On behalf of the operational departments, Erik Andersson (another Swede) and David Richardson (English, but still a nice person) accepted Pop-Tart prizes (bottom) and a mélange of home made cookies (back left).

During past disasters retailers report massive sales spikes in Pop-Tarts and have taken to pre-staging them based on the forecasts:

The experts mined the [past sales] data and found that the stores would indeed need certain products - and not just the usual flashlights. "We didn't know in the past that strawberry Pop-Tarts increase in sales, like seven times their normal sales rate, ahead of a hurricane," Ms. Dillman said in a recent interview. "And the pre-hurricane top-selling item was beer." Thanks to those insights, trucks filled with toaster pastries and six-packs were soon speeding down Interstate 95 toward Wal-Marts in the path of Frances.

The monetary prize (a 5 pound itunes gift card) was donated to charity, partly to avoid the inevitable conflicts of dividing it 250 ways among the staff. Others are encouraged to donate to the Red Cross a show of support for those impacted by the national tragedy.

USA Today has a few more stories lauding the European Weather Centre’s forecasts:

Several days before Sandy came ashore in New Jersey on Monday night, forecasters were warning of a superstorm that would make a highly unusual left turn into the coastline. Anyone who didn't know a big storm was coming wasn't paying attention. This was a triumph of modern meteorology that undoubtedly saved many lives. In the era of satellites, supercomputers and instant communications, "surprise" hurricanes, such as the one that killed hundreds of people in New York and New England in 1938, are largely a thing of the past.

But before Americans get smug about their superior scientific sophistication, there is this to consider: Of the two main computer weather-forecasting models, the American and the European, the European was by far the better performer on Sandy. In the middle of last week, the British-based European model, known as the ECMWF, was already showing an unusually powerful storm moving up from the Bahamas and slamming into the mid-Atlantic coast.

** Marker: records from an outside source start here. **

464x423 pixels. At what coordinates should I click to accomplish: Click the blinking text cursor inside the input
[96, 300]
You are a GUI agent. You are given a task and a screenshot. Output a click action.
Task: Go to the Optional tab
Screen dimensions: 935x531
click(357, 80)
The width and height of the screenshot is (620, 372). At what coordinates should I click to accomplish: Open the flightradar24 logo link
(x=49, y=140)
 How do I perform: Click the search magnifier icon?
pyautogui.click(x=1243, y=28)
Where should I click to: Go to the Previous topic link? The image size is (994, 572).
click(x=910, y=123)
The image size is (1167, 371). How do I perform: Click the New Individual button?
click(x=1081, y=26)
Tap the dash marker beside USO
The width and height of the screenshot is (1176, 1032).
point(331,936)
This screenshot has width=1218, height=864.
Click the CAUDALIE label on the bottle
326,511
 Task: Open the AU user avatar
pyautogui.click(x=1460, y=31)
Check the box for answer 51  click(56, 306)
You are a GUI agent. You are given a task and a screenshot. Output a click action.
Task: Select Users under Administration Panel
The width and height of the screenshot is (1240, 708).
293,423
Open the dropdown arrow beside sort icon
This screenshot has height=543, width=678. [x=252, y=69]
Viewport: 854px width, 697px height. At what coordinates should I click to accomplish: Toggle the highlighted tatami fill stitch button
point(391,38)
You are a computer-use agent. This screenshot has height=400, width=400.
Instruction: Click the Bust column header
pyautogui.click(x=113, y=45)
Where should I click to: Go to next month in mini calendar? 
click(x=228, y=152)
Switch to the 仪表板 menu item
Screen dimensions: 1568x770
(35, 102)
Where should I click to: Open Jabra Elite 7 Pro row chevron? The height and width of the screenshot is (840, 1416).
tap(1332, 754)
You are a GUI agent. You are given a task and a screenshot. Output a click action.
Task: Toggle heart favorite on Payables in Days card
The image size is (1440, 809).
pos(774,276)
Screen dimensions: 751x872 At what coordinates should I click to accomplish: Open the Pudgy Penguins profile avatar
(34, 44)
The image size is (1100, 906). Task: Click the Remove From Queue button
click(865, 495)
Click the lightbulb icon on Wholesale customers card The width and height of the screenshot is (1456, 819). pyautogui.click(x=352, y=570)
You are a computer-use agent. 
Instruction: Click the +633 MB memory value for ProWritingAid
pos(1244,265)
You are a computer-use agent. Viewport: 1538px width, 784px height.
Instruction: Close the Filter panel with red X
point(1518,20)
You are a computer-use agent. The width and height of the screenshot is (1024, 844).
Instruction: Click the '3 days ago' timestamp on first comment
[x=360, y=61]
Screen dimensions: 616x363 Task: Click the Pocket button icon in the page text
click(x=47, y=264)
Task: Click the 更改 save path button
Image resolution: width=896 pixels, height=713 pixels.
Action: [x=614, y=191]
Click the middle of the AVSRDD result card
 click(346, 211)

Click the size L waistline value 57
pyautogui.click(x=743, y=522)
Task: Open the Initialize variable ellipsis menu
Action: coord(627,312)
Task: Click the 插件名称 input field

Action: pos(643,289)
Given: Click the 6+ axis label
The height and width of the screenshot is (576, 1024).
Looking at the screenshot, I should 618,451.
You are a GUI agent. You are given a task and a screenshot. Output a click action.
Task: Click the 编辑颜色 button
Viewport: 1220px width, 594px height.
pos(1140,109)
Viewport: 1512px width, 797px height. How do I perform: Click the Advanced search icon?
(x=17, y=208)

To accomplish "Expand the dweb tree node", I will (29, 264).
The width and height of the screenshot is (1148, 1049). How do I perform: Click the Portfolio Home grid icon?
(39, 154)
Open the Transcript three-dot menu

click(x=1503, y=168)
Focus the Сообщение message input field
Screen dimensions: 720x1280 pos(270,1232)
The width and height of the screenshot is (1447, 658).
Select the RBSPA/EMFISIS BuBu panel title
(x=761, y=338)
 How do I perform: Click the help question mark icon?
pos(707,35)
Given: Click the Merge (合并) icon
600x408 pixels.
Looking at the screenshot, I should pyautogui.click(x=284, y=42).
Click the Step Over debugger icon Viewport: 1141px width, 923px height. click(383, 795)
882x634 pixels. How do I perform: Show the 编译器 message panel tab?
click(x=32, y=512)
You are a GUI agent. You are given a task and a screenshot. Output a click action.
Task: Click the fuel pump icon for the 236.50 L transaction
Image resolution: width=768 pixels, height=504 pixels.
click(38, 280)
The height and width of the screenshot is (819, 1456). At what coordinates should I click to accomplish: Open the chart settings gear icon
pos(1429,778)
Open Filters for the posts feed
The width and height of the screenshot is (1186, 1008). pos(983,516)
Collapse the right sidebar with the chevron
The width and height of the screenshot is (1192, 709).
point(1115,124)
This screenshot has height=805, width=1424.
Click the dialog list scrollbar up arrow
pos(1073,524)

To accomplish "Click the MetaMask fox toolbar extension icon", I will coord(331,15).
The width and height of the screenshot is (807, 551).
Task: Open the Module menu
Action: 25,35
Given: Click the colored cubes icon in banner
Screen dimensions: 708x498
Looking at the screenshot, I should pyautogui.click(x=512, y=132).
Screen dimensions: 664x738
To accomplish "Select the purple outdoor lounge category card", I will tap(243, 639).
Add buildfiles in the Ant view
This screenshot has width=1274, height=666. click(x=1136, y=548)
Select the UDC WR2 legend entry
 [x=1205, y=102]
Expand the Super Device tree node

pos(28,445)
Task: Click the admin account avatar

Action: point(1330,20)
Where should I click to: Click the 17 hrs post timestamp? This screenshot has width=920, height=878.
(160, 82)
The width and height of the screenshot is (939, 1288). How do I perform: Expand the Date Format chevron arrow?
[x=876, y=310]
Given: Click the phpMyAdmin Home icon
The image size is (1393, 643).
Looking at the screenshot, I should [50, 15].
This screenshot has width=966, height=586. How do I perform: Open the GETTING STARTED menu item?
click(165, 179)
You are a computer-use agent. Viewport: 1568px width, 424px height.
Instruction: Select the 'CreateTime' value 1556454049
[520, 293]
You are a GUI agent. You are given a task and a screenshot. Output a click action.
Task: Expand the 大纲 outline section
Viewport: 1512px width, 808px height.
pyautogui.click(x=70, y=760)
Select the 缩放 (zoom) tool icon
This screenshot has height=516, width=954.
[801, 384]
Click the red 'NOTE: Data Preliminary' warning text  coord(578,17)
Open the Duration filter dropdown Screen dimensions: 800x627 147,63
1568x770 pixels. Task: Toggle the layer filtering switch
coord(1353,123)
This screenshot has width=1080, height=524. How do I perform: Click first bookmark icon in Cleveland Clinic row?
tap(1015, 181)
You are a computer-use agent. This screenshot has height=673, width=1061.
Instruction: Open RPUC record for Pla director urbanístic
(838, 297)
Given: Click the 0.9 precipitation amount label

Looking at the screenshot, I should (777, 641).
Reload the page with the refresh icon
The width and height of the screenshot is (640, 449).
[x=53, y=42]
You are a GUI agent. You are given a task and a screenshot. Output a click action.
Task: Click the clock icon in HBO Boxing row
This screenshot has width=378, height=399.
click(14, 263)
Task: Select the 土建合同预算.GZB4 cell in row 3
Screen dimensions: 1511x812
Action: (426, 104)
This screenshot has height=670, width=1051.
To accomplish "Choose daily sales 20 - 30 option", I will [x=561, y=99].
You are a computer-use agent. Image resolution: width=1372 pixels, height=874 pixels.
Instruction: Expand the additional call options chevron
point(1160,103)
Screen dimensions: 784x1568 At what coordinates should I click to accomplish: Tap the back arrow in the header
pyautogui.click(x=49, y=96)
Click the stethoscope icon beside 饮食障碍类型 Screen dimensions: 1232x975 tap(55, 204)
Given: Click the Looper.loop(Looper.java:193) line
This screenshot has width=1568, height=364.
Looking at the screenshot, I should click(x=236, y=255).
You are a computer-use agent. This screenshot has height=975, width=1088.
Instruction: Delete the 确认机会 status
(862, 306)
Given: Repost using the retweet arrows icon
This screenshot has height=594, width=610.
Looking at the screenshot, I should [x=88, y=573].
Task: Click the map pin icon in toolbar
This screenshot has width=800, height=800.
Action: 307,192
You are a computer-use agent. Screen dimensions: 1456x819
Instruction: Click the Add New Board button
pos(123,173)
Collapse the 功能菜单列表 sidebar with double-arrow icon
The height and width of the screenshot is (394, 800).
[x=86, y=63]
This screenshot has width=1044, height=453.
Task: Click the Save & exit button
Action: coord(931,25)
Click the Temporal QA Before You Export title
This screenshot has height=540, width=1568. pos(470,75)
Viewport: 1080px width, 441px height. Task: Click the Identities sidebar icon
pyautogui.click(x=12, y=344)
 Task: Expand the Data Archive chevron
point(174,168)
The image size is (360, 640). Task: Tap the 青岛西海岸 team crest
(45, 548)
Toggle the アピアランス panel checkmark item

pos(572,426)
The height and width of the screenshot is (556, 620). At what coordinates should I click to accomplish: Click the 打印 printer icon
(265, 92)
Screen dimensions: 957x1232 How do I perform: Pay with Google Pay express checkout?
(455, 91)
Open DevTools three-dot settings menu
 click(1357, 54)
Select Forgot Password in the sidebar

Other good reads include Forecasters Absolutely Nailed This One, and Mike Smith’s own This Was Their Finest Hour (part 1 and part 2). Speaking of institutional competence…


A few days ago the Daily Show had a piece praising the effectiveness of preparations for and response to the storm.

The New York Times reports that the subways are operating again only a week after the disaster.

It has been less than two weeks since the most devastating storm in the New York City subway system’s 108-year history. Seven tunnels beneath the East River flooded. Entire platforms were submerged. Underground equipment, some of it decades old, was destroyed.

The damage was the worst that the system had ever seen. And yet, the subways have come back — quicker than almost anyone could have imagined. Less than three days after the storm hit, partial subway service was restored. Most major lines were back within a week. Repairs came so quickly in some cases that the authority was ready before Consolidated Edison had restored power.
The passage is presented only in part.